Given exercise:
Rewrite the passage of the article on the book What Artists Wear that begins with "A new book, 'What" and ends with "live in it.", replacing "rebels" with "mavericks".

Selection:
A new book, 'What Artists Wear', explores the secret language of clothes, and their power to educate and transform
By Catherine Hayward
What are you wearing right now? Why did you choose it? What does it say about you? These simple questions lie at the heart of a new book by writer and fashion critic Charlie Porter, What Artists Wear: a fascinating exploration of the clothing worn by the rebels, rule breakers and outliers of the artistic world, and what it means to live in it.
Like its subject matter, the book itself defies convention within
the glossy realm of large format hardbacks; it’s a Penguin publication so it’s
paperback, of course. Small, pocket size, accessible, affordable. "It’s
super-approachable," says Porter. "And I hope it encourages younger
readers to discover these artists. Clothing, and talking about clothing, is a
way in."
According to Porter, the unspoken language of clothes – the intuitive, often mundane, everyday choices made by artists – can send messages that shine a spotlight on our cultural and social landscape. "For the last few decades, artists have been putting themselves at the centre of their work through video, photography and performance in a way that has never happened before," he says. "Therefore, the clothing they wear is right at the centre of the work too. They’re sending signals to the viewer."

Given information:
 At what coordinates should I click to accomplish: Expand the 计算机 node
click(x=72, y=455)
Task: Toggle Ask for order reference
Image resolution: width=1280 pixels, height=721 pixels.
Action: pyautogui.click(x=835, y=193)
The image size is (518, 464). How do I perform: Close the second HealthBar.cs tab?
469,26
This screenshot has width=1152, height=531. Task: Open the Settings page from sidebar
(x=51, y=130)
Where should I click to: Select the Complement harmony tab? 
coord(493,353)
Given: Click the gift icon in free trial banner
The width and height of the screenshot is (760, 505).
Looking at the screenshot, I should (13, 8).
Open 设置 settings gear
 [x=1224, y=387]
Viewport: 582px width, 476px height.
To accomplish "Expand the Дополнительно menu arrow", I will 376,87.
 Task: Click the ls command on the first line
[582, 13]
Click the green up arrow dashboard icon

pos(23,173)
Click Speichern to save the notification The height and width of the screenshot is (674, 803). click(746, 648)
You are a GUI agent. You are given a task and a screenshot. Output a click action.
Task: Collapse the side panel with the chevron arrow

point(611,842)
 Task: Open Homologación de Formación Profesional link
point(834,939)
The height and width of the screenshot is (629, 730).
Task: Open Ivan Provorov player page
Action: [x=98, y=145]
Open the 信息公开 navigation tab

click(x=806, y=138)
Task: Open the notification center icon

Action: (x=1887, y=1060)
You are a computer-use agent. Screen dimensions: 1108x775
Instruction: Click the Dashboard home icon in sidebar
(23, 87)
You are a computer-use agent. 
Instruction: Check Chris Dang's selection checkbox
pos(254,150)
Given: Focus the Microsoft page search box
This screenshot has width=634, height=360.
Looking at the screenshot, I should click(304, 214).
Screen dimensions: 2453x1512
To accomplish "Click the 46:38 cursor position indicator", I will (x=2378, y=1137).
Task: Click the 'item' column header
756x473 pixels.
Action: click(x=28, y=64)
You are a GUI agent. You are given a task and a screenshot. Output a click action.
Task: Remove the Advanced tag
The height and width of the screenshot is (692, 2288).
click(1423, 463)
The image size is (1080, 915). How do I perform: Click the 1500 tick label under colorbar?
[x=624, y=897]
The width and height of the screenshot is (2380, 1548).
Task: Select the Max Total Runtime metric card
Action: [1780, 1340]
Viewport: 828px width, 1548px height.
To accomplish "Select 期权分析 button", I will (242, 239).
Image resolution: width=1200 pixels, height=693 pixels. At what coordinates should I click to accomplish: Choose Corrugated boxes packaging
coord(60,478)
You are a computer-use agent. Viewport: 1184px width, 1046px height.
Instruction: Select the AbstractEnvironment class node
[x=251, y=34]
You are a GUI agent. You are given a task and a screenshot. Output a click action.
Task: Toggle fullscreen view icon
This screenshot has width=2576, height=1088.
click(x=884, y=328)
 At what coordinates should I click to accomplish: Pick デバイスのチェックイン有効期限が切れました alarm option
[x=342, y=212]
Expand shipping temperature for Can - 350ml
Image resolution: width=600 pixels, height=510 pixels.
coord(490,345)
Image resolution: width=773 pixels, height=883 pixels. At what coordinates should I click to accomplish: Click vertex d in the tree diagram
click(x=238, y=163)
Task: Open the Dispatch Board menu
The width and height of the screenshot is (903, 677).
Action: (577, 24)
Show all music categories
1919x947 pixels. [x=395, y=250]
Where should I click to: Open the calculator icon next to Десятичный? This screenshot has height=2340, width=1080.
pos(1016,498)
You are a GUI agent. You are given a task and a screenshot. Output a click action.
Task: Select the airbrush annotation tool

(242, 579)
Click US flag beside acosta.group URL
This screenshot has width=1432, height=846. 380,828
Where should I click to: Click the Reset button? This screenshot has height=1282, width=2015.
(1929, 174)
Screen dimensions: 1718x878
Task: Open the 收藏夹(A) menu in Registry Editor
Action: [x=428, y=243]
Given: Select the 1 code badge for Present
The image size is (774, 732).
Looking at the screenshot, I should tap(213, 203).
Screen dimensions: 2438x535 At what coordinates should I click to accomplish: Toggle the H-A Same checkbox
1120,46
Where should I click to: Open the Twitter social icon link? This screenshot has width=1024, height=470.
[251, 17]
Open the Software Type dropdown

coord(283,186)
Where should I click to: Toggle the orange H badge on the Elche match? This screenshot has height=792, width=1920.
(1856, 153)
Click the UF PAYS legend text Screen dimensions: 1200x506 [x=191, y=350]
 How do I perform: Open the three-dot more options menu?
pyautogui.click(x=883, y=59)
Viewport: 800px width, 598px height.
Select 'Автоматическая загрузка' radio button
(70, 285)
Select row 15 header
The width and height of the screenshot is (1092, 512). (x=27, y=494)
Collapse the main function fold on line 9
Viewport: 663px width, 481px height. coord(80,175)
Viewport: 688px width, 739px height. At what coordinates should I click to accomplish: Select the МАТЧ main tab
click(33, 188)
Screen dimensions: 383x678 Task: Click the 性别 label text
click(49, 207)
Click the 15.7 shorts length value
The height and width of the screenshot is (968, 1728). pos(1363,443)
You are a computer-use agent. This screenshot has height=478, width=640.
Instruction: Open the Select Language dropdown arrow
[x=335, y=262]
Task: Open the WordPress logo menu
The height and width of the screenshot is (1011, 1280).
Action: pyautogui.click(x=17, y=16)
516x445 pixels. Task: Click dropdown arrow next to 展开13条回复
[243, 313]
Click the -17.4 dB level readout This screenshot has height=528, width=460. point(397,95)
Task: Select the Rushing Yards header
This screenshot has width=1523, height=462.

Expected answer:
A new book, 'What Artists Wear', explores the secret language of clothes, and their power to educate and transform
By Catherine Hayward
What are you wearing right now? Why did you choose it? What does it say about you? These simple questions lie at the heart of a new book by writer and fashion critic Charlie Porter, What Artists Wear: a fascinating exploration of the clothing worn by the mavericks, rule breakers and outliers of the artistic world, and what it means to live in it.